» Task statement
Please repeat the data shown below, word for word.

» Data supplied
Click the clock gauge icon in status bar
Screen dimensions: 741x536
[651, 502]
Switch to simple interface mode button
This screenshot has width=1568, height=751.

» Completed task
Click the clock gauge icon in status bar
Screen dimensions: 741x536
[651, 502]
Switch to simple interface mode button
This screenshot has width=1568, height=751.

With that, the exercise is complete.